# [Task brief]
Look for the word "Policy" in the data below, and copy every line that holds it.

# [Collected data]
**********

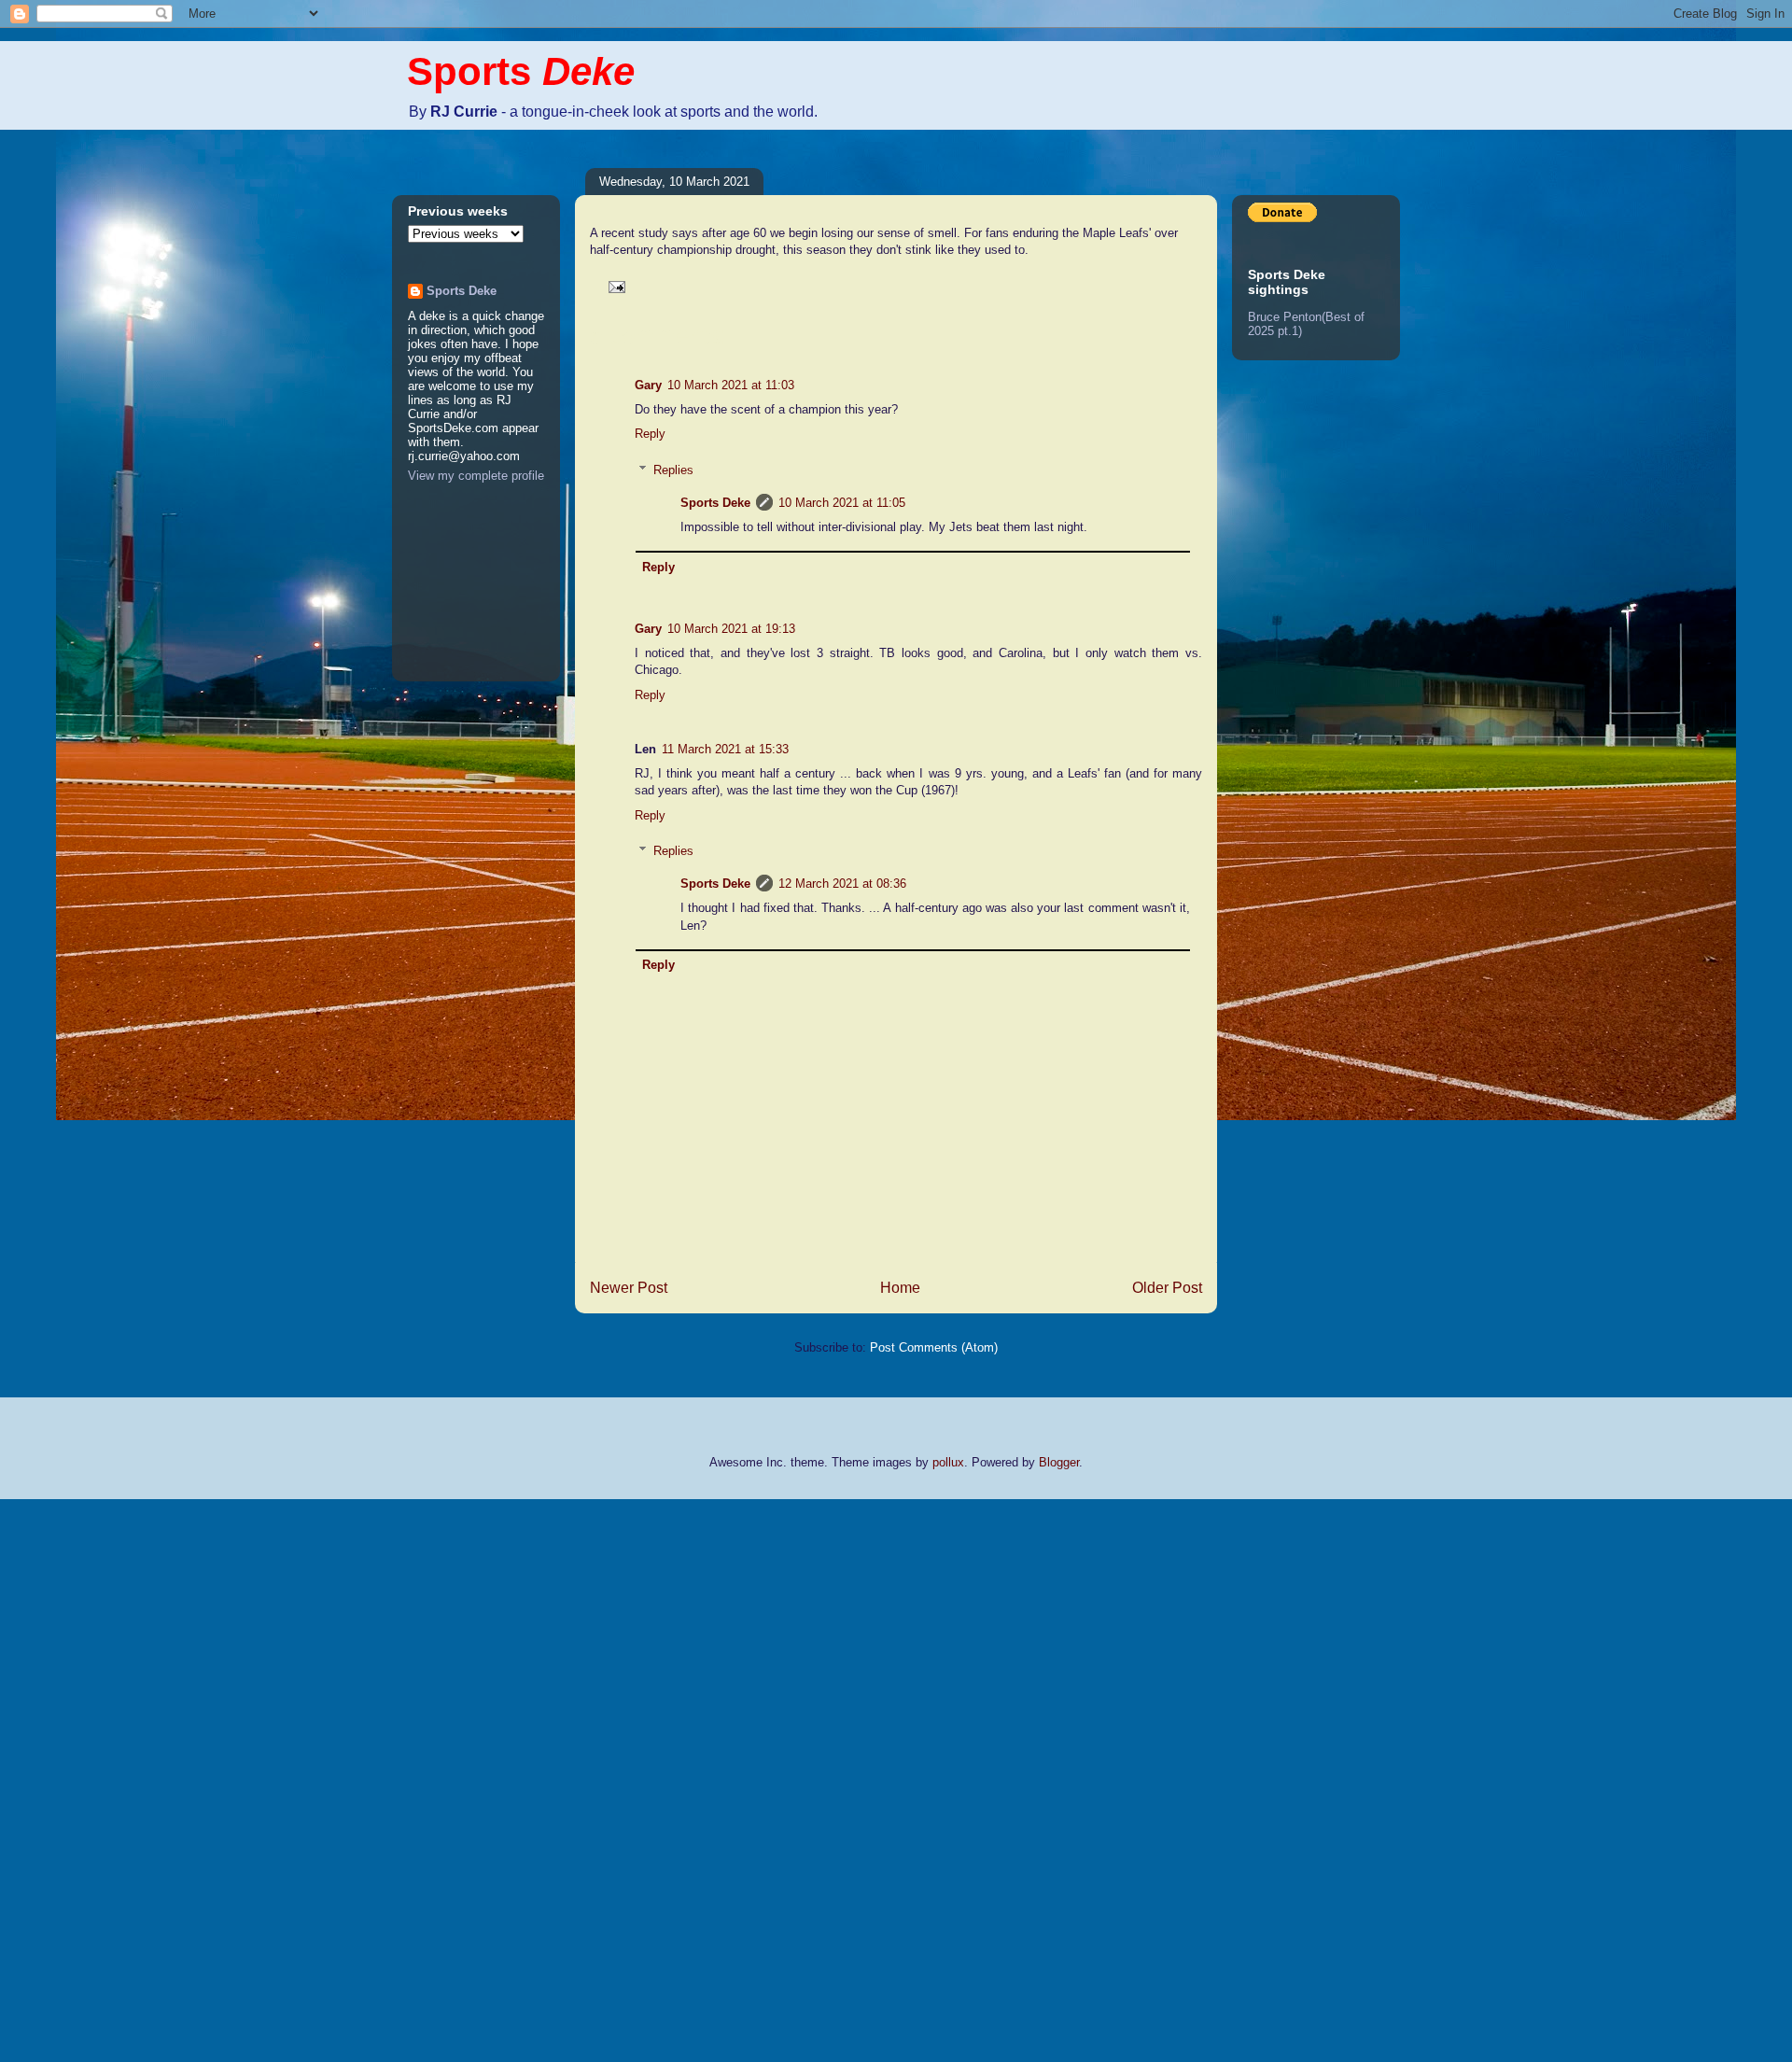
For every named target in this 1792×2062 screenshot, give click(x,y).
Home (900, 1288)
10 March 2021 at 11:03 (730, 385)
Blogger (1059, 1462)
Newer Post (628, 1288)
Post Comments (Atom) (934, 1347)
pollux (948, 1462)
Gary (648, 385)
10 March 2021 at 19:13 (731, 629)
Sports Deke (715, 503)
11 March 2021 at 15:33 (725, 749)
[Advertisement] (74, 1778)
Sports (521, 71)
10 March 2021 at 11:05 (841, 503)
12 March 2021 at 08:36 (842, 884)
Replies (673, 470)
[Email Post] (613, 286)
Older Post (1167, 1288)
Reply (650, 434)
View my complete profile (476, 476)
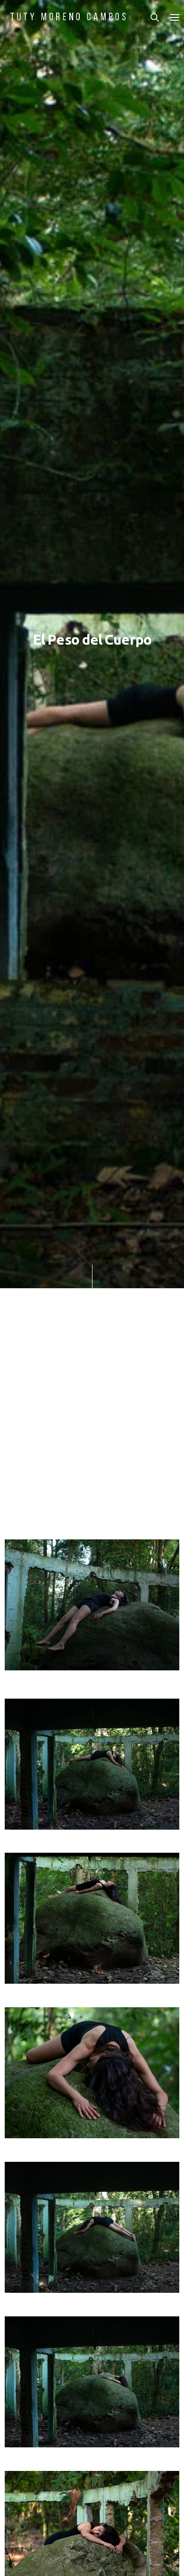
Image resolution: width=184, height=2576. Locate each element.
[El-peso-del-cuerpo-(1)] (92, 1918)
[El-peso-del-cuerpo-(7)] (92, 2381)
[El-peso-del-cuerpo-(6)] (92, 1764)
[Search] (155, 17)
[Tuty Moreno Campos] (68, 16)
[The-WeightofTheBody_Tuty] (92, 2072)
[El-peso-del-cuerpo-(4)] (92, 2227)
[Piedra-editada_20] (92, 1604)
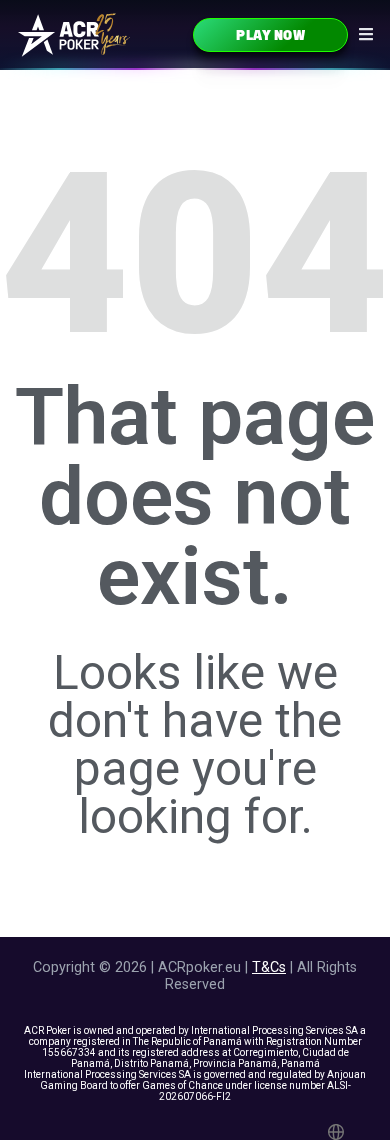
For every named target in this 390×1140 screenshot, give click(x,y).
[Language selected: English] (339, 1132)
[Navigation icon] (366, 34)
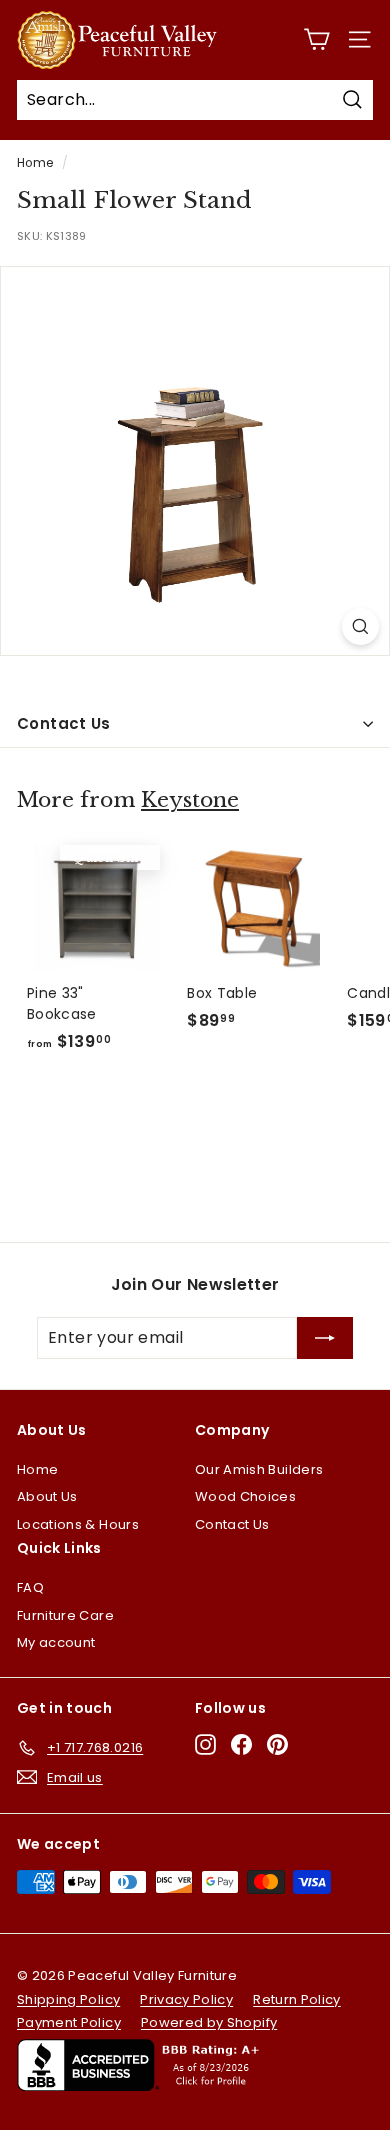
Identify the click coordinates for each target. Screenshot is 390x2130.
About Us (47, 1496)
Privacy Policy (186, 1999)
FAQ (30, 1587)
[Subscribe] (325, 1338)
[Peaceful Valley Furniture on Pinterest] (277, 1744)
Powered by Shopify (209, 2022)
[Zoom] (360, 626)
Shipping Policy (68, 1999)
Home (35, 163)
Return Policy (297, 1999)
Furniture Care (65, 1615)
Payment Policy (69, 2022)
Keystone (190, 800)
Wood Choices (245, 1496)
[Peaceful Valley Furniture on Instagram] (205, 1744)
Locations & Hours (78, 1524)
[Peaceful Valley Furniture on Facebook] (241, 1744)
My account (56, 1642)
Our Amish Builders (259, 1469)
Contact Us (64, 723)
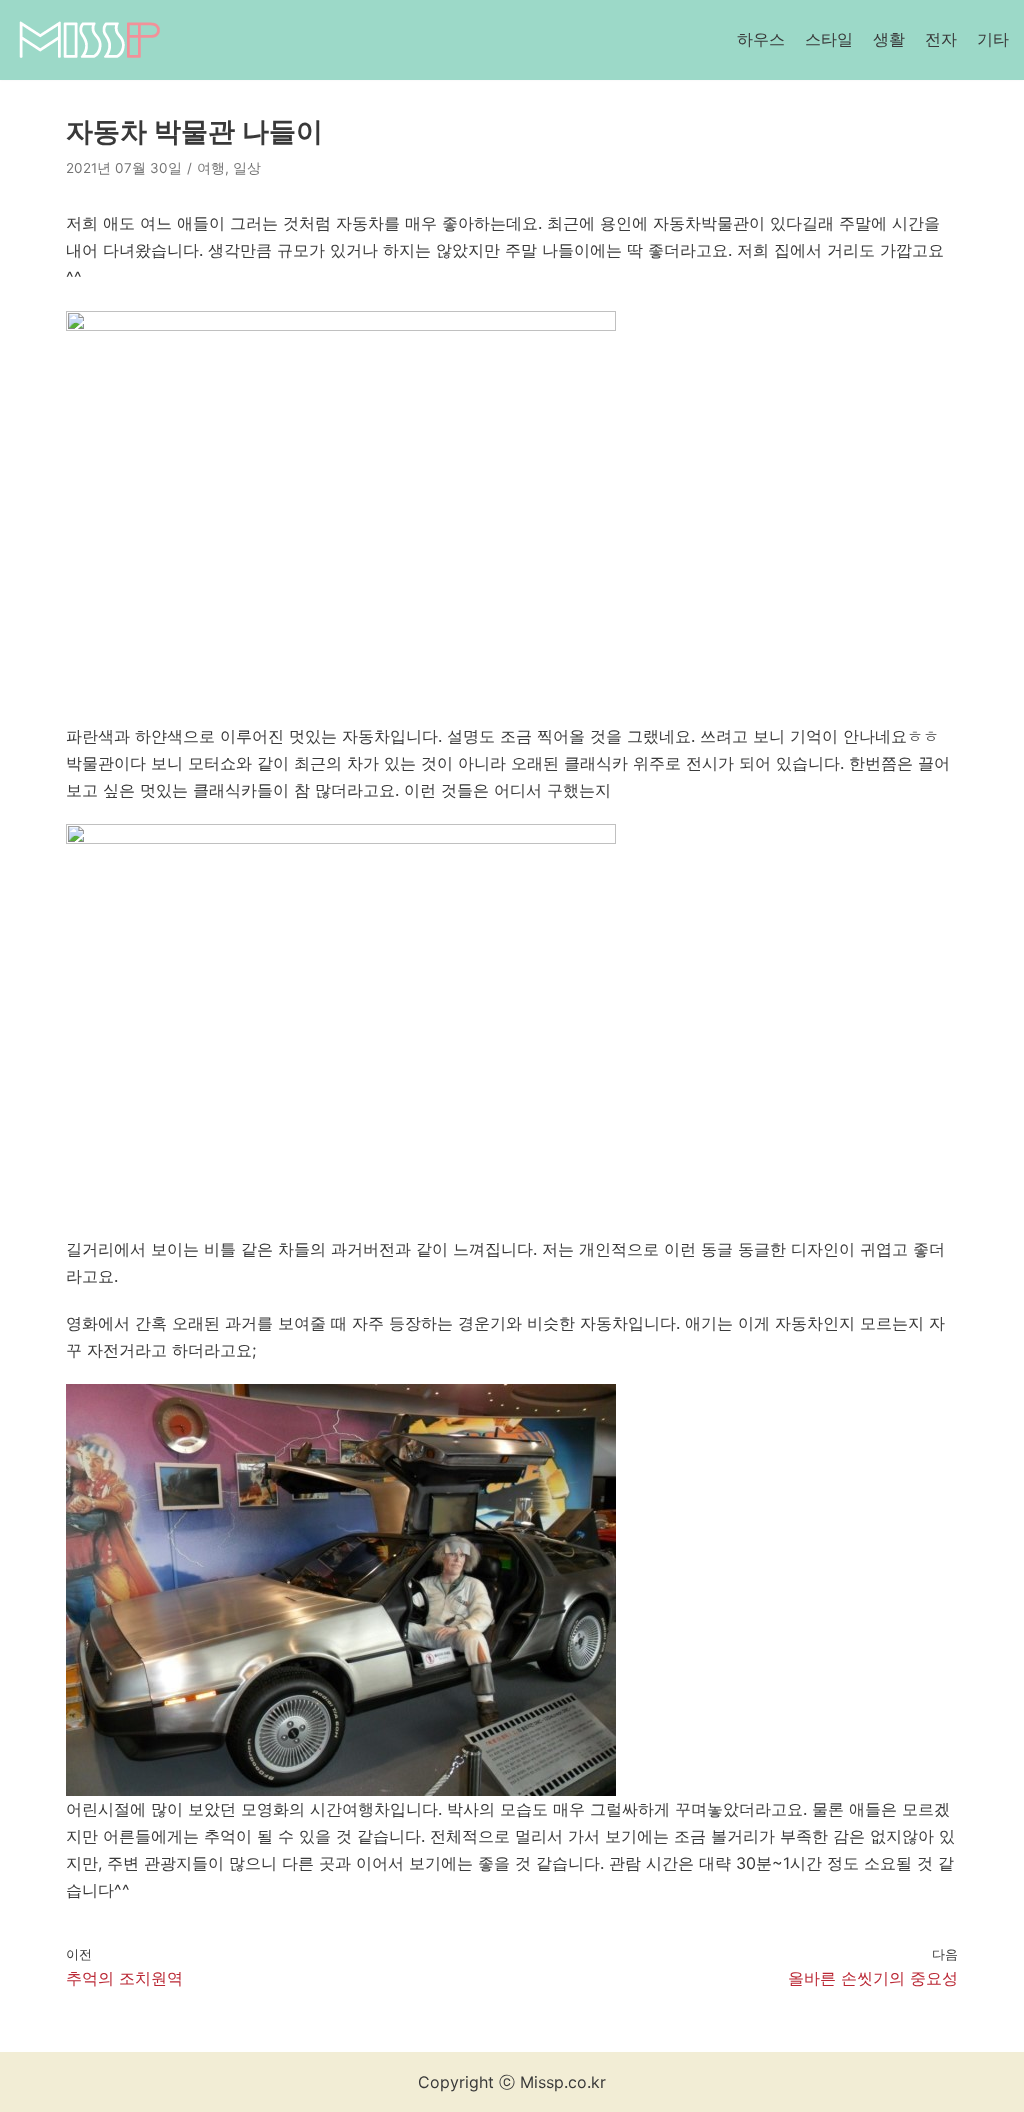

**********

# [Finished task]
Privacy Policy (186, 1999)
Shipping Policy (68, 1999)
Return Policy (297, 1999)
Payment Policy (69, 2022)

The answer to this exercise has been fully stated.